Born in Sömmerda, Bezirk Erfurt, East Germany, Linke began playing football in 1977 with local BSG Robotron Sömmerda. In 1983, he transferred to FC Rot-Weiß Erfurt, eventually making the breakthrough into the first team in 1989; with the latter, he had the opportunity to gain experience by playing in the DDR-Oberliga.

After finishing third in the last year of the competition, the club was placed into the newly consolidated 2. Bundesliga in 1991, as part of the German reunification process. Linke was a starter throughout the season but was ultimately unable to prevent it from being relegated, while also appearing in four games in the UEFA Cup.

During Rot-Weiß Erfurt's German Cup win over FC Schalke 04, the latter team's management took notice of Linke and signed him for the following campaign. He quickly earned his way into the starting line-up and, from 1992 until 1998, appeared in a total of 175 Bundesliga games for the Royal Blues, his debut coming on 1 September 1992 in a 0–0 home draw against SV Werder Bremen.

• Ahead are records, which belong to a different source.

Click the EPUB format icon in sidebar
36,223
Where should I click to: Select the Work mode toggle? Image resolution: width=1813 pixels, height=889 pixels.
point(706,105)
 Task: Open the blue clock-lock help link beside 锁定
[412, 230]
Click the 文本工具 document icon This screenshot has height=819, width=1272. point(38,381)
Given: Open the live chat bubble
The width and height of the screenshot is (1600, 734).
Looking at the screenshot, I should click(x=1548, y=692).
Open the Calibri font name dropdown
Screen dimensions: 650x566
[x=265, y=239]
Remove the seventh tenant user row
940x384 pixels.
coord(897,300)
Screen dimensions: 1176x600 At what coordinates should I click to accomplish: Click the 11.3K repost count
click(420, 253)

Linke's crowning achievement during his tenure with Schalke was the penalty shootout win over Inter Milan, in the 1996–97 UEFA Cup. He appeared in 11 matches during the victorious run, scoring twice.

===Bayern Munich===
In 1998, Linke joined national giants FC Bayern Munich, where he would go on to experience the most successful chapter of his professional career. In his first season, he scored his first goal for the Bavarians in a 3–1 derby home win over TSV 1860 München on 7 November, but would also start in the notorious UEFA Champions League final against Manchester United.

With Bayern, Linke won five leagues, three German Cups and four league cups, in addition to the 2001 editions of the Champions League and the Intercontinental Cup. In the final of the former, he scored the final penalty to give his team the victory in the shootout against Valencia CF.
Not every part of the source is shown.